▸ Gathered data
>>>>

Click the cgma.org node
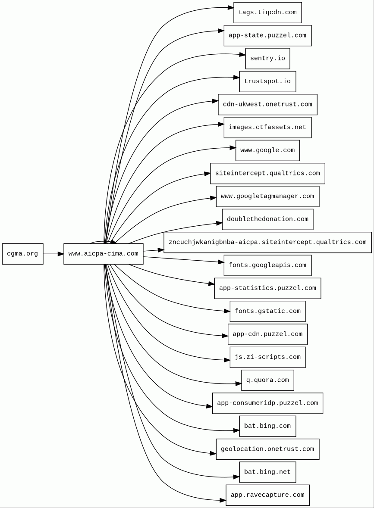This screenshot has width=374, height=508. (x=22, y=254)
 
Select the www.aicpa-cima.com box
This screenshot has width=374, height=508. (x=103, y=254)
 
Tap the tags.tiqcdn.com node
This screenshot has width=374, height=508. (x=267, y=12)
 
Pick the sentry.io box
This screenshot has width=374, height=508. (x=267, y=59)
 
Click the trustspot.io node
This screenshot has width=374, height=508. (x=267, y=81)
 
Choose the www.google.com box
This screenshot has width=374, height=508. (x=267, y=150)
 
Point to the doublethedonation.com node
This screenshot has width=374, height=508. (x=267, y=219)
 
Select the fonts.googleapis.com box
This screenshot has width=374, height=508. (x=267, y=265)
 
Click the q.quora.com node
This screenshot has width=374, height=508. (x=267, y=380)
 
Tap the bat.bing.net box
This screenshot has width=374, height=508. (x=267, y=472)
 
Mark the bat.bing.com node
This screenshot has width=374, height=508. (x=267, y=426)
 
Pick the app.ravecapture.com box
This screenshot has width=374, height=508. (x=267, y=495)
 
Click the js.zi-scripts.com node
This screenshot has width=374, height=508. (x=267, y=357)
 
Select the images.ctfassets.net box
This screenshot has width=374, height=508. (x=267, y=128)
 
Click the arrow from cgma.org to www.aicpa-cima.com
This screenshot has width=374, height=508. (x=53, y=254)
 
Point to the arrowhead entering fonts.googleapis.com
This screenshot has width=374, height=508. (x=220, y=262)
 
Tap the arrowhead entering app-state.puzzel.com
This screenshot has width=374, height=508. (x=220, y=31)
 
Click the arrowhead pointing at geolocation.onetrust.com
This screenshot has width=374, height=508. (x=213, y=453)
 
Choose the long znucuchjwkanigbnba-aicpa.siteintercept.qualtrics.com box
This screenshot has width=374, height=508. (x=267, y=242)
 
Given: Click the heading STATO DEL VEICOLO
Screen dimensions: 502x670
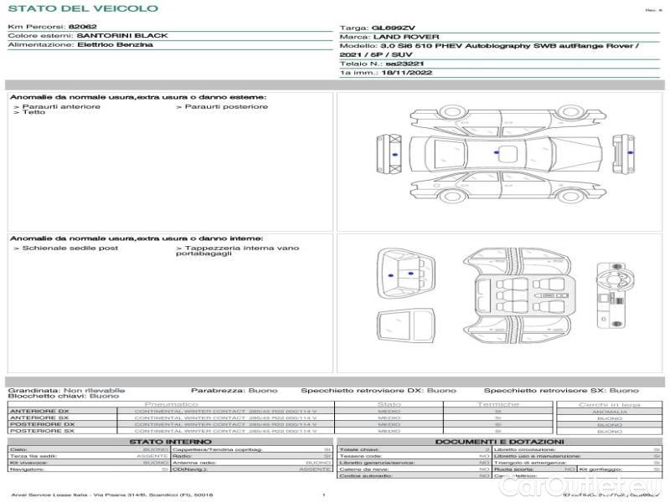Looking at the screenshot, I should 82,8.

<<<<
>>>>

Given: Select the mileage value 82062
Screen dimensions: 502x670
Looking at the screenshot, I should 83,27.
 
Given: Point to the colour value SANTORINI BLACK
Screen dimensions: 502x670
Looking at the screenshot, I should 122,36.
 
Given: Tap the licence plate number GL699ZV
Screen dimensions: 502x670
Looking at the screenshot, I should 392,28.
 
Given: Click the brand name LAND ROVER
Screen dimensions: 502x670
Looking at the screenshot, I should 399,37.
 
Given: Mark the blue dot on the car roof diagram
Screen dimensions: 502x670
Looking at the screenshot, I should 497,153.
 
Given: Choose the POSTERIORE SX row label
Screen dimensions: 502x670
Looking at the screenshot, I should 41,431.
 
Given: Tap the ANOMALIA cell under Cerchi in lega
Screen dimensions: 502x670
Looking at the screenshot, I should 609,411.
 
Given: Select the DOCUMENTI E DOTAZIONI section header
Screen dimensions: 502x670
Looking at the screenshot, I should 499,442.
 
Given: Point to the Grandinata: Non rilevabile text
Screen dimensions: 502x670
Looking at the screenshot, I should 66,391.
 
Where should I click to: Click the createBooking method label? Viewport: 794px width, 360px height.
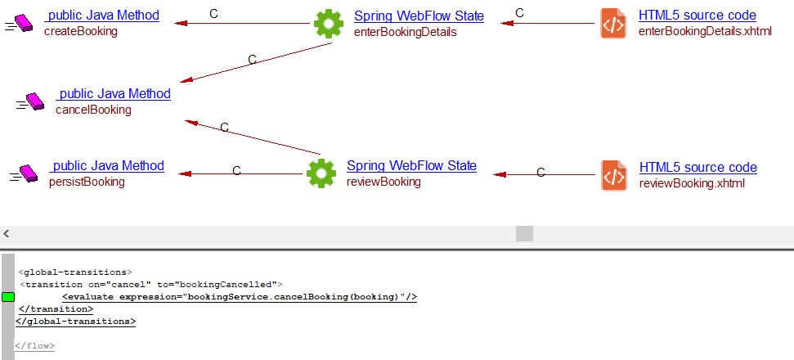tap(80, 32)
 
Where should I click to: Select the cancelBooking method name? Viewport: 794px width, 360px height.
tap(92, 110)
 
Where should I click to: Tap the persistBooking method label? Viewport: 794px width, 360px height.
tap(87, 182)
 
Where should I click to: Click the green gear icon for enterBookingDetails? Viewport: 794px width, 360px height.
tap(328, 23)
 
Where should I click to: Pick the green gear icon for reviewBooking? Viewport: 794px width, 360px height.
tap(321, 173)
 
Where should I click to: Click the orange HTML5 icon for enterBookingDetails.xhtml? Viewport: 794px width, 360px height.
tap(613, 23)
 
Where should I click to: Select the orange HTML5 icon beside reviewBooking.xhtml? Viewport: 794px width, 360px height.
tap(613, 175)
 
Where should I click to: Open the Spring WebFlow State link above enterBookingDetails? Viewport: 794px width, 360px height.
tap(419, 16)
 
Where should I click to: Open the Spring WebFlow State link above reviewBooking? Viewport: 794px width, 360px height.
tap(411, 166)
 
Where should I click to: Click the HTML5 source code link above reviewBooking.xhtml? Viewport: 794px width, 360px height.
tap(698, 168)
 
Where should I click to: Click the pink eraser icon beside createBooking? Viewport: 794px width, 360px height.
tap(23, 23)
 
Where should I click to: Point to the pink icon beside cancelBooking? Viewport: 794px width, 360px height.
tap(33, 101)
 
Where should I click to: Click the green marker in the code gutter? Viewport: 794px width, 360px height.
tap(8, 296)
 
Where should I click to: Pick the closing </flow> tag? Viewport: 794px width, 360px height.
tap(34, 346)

<<<<
>>>>

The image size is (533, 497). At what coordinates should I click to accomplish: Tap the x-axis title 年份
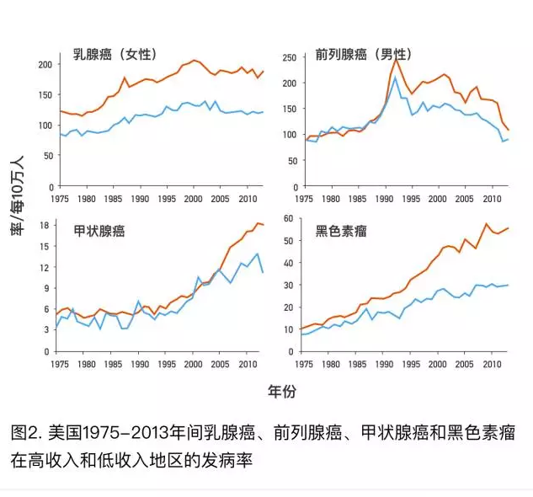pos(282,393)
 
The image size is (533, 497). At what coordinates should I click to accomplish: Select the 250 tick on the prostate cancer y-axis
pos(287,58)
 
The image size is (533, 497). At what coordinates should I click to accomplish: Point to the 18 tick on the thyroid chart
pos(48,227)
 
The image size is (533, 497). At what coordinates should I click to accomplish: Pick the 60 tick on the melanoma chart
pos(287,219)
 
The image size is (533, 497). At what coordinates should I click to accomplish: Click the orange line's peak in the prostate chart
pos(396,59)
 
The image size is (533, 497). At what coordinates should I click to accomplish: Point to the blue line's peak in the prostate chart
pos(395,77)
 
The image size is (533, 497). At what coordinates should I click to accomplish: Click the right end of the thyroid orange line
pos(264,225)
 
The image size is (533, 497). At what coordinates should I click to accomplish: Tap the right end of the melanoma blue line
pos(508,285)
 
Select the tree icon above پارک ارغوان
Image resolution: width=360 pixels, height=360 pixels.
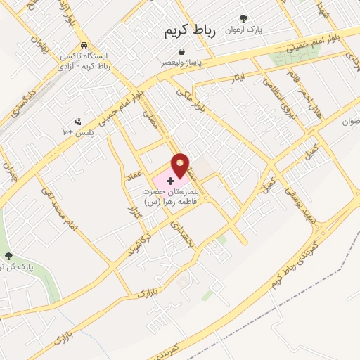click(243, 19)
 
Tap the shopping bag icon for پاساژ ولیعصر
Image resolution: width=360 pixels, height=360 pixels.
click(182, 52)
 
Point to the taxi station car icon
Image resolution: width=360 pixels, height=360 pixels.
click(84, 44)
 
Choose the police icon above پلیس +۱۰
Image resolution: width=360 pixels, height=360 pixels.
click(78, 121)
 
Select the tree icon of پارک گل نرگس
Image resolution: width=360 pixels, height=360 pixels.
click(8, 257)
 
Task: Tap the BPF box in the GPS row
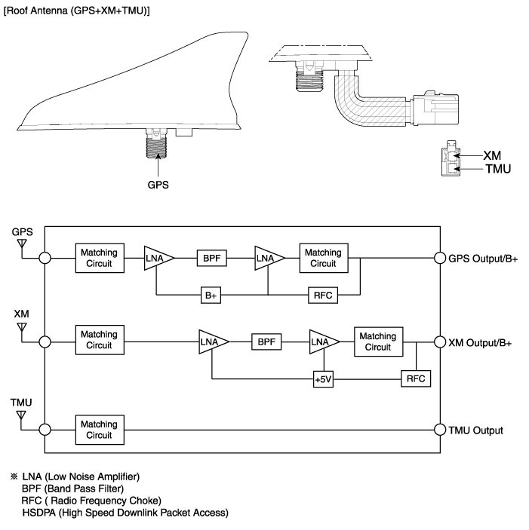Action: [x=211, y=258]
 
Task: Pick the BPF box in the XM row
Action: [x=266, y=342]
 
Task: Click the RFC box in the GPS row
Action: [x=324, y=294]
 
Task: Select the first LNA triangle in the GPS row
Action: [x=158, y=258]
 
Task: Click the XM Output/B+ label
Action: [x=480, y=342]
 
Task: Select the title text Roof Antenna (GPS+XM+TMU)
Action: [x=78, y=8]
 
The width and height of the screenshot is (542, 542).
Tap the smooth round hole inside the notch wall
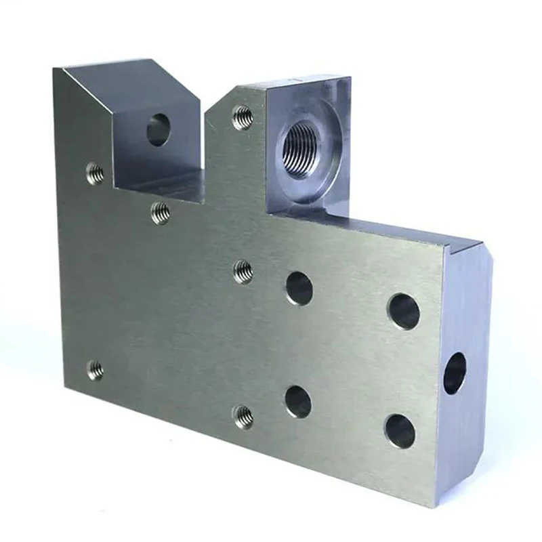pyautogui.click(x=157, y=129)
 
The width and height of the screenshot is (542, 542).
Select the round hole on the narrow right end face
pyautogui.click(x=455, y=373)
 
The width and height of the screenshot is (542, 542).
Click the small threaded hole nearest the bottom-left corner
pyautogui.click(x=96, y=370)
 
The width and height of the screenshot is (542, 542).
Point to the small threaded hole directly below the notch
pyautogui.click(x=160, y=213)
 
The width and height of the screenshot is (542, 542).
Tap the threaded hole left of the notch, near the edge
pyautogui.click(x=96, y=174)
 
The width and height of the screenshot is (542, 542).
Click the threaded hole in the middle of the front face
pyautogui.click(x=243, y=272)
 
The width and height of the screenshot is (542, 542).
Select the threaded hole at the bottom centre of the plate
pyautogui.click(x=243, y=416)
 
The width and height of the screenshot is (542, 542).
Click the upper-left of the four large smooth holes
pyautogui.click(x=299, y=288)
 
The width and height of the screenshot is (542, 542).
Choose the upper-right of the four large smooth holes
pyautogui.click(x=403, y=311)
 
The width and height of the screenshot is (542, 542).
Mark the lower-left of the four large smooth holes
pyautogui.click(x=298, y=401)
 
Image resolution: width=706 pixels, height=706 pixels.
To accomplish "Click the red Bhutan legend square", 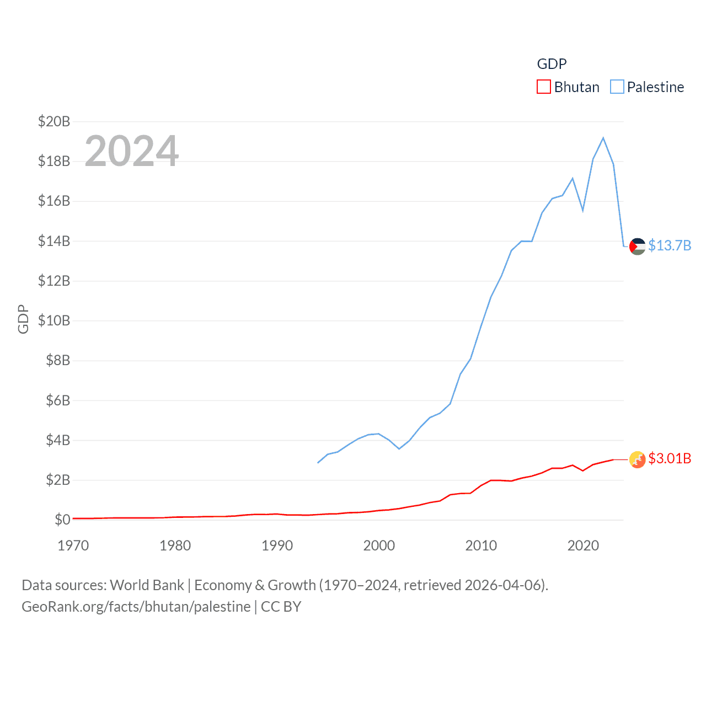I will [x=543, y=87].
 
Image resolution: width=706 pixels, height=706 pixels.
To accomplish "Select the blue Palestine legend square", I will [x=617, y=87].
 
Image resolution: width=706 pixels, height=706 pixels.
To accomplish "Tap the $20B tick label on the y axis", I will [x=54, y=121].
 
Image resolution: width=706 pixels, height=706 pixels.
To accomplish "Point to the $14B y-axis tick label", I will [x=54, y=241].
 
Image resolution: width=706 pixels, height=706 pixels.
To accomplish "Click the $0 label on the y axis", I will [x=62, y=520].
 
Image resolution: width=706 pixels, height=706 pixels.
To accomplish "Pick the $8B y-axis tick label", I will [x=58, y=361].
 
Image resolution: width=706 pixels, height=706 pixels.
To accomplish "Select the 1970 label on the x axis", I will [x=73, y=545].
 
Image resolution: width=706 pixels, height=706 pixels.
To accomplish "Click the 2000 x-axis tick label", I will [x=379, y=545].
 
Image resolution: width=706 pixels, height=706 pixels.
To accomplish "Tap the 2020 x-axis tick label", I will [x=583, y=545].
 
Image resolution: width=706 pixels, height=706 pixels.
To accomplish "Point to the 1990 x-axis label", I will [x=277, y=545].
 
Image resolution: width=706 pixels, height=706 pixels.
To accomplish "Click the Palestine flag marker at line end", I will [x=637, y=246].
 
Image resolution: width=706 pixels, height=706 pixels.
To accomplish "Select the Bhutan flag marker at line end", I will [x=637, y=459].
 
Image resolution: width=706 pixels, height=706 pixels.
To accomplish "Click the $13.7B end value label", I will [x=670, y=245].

<<<<

▸ WHAT IS BEING ASKED
Lay out the listing lines starting at the line containing "Select the images.ctfassets.net box" and ending at the line containing "This screenshot has width=374, height=508. (x=220, y=31)" as a Markdown table with the columns Row and Line. Number each row and leave out blank lines.

▸ EXERCISE ANSWER
| Row | Line |
|---|---|
| 1 | Select the images.ctfassets.net box |
| 2 | This screenshot has width=374, height=508. (x=267, y=128) |
| 3 | Click the arrow from cgma.org to www.aicpa-cima.com |
| 4 | This screenshot has width=374, height=508. (x=53, y=254) |
| 5 | Point to the arrowhead entering fonts.googleapis.com |
| 6 | This screenshot has width=374, height=508. (x=220, y=262) |
| 7 | Tap the arrowhead entering app-state.puzzel.com |
| 8 | This screenshot has width=374, height=508. (x=220, y=31) |